Task statement ::
Take the entries that follow and return exactly the lines from the one holding "Task: Select Последние 30 дней time range" through the one holding "The height and", both included. Nothing else is needed.
** Task inputs follows **
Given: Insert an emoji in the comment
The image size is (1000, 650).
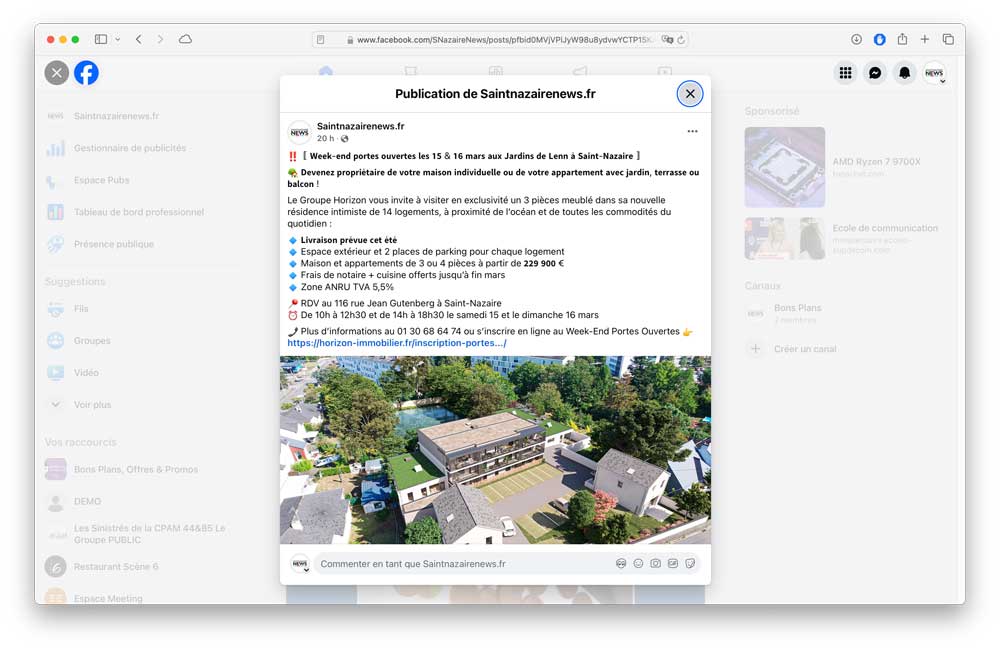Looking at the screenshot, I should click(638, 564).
** End of Task inputs **
** Task inputs follows **
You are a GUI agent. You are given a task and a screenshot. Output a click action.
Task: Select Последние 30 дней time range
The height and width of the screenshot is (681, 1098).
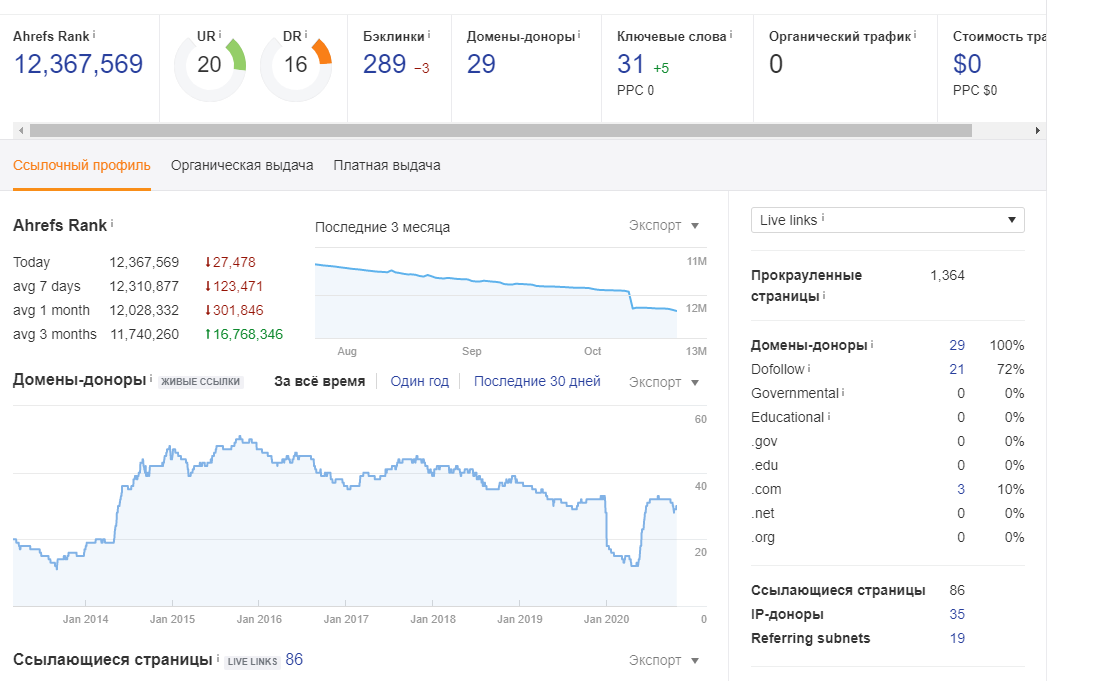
** End of Task inputs **
Result for this task ::
Task: Select Последние 30 дней time range
The height and width of the screenshot is (681, 1098).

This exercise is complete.